PSDB, PFL e PPS já decidiram que representarão contra Lula e o PT na Justiça Eleitoral e no Ministério Público. Pedirão que as duas instituições abram investigações para verificar se os petistas realmente receberam doações provenientes do exterior, crime passível de pena de cassação de registro do partido. A eventual comprovação da denúncia também pode, em tese, embasar um processo de impeachment do presidente da República.
PublicidadeCombustível para a crise
Outros dois fatores podem contribuir ainda mais para a elevação da temperatura política em Brasília nos próximos dias. Um deles é o cerco às contas do publicitário Duda Mendonça no exterior, investigação que tem como pano de fundo a comprovação do uso de caixa dois na campanha de Lula. Além de Fruet, mais três membros da CPI dos Correios embarcam hoje para Nova York atrás das movimentações bancárias de Duda nos Estados Unidos e no paraíso fiscal das lhas Cayman. O objetivo é discriminar os valores que o publicitário teria recebido ilegalmente do PT em 2002, conforme ele mesmo admitiu em depoimento à CPI dos Correios em agosto.

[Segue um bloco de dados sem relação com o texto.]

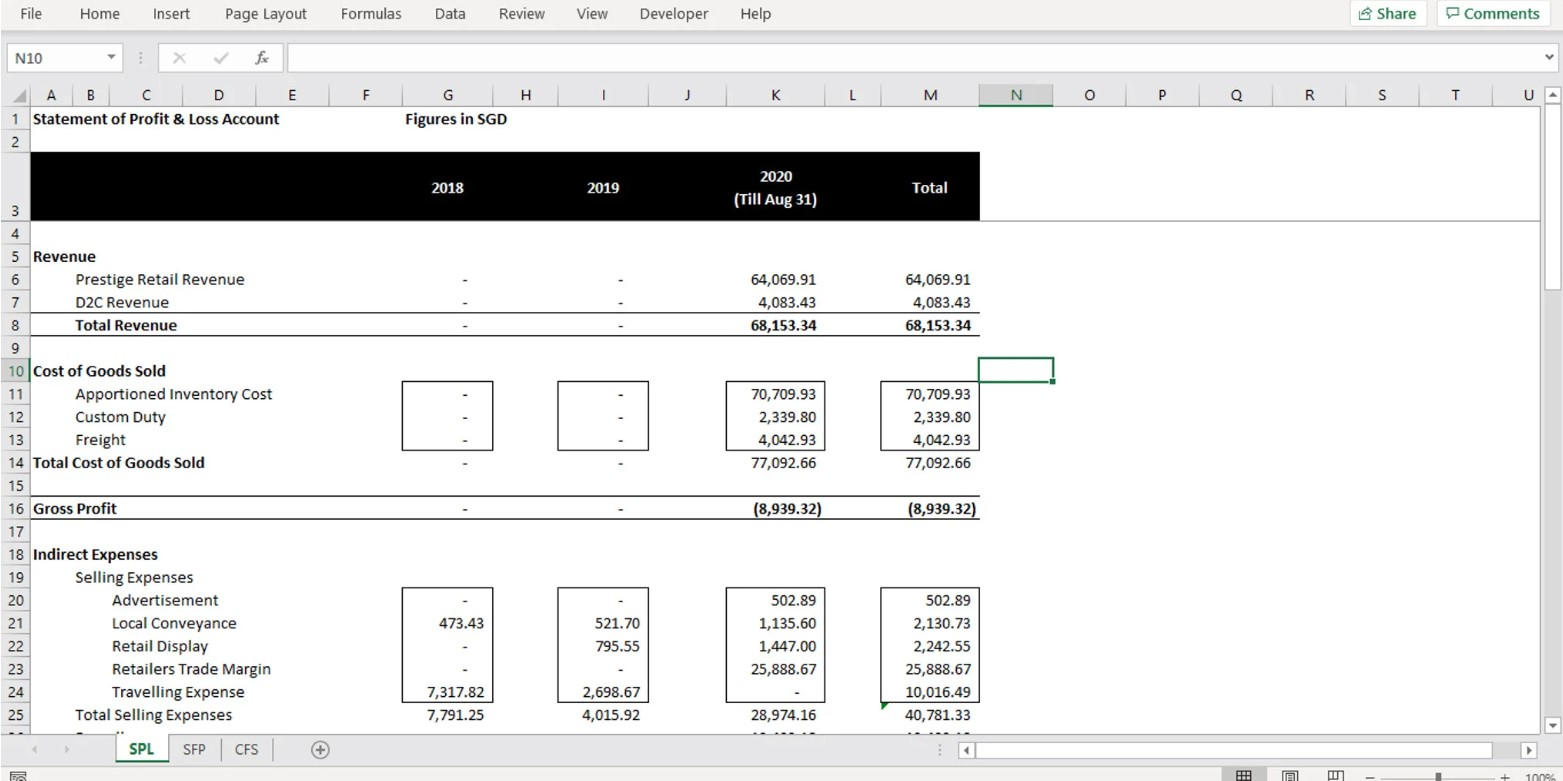
Task: Add a new sheet with plus icon
Action: point(320,750)
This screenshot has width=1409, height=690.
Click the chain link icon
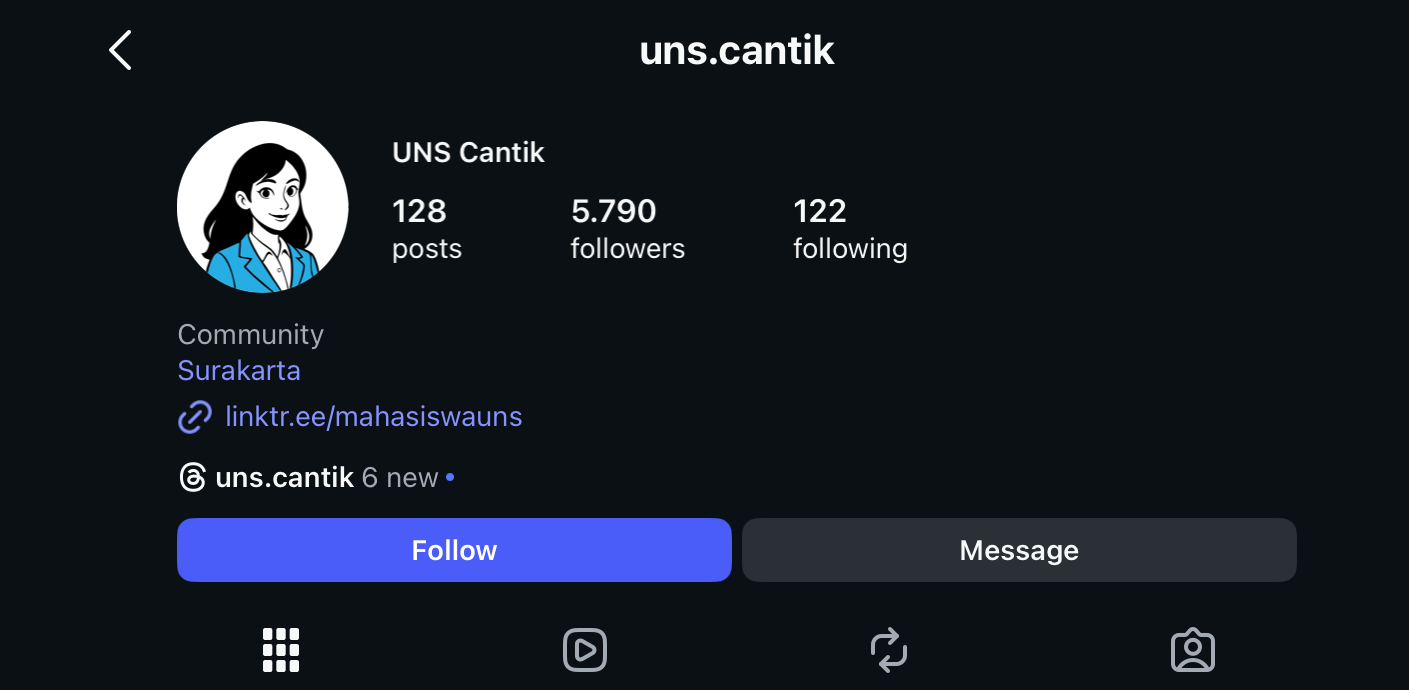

Não bastasse isso, a última reportagem de capa de Veja também já atiça a oposição a pedir investigações sobre outra denúncia relacionada ao uso de dinheiro vindo do exterior na campanha presidencial de Lula. Embasado em uma matéria publicada em março pela mesma revista, o senador Álvaro Dias (PSDB-PR) vai pedir a retomada da apuração sobre a suposta doação de US$ 5 milhões das Forças Armadas Revolucionárias da Colômbia (Farc) para o PT três anos atrás. Até hoje não foi encontrada qualquer prova sobre o suposto repasse. O principal representante da guerrilha colombiana no país, o padre Oliverio Medina, está preso no Brasil desde o dia 24 de agosto.
Punição severa
A legislação eleitoral proíbe os partidos políticos de receberem dinheiro do exterior e pune com a cassação do registro partidário esse tipo de crime eleitoral. Na prática, a menos de um ano da eleição, a aplicação da pena tornaria inelegíveis todos os petistas, inclusive o presidente Lula.
A punição, severa, é vista com reservas até por integrantes da oposição. Mesmo que a denúncia se confirme, Gustavo Fruet se diz contrário à aplicação da pena para o PT. "Não trabalho com o cenário de cassação. Não é justo com o partido nem com os militantes", afirma. O tucano lembra, por outro lado, que ainda não se passaram os oito anos previstos na Lei 9096/95 para a prescrição desse tipo de crime.
Doutor em Direito pela Universidade Federal do Paraná (UFPR), Fruet ressalta que o Tribunal Superior Eleitoral (TSE) já manifestou entendimento de que o candidato não deve responder solidariamente ao partido em irregularidades dessa natureza.
"Foi o que ocorreu com Cassio Taniguchi (PFL) em Curitiba", diz o deputado, ao recordar que o ex-prefeito da capital paranaense não perdeu o mandato mesmo após a confirmação do uso de caixa dois em sua campanha eleitoral. "De qualquer forma, esse episódio vai ser explorado nas eleições do ano que vem e vai marcar negativamente o presidente Lula caso a denúncia seja verdadeira", avisa Fruet.
Caso os tucanos insistam com a ofensiva, os petistas prometem contra-atacar com o pedido de cassação do mandato do senador Eduardo Azeredo (MG), que renunciou à presidência do partido semana passada após confirmar ter recebido dinheiro do empresário Marcos Valério Fernandes numa operação de caixa dois da campanha eleitoral de 1998.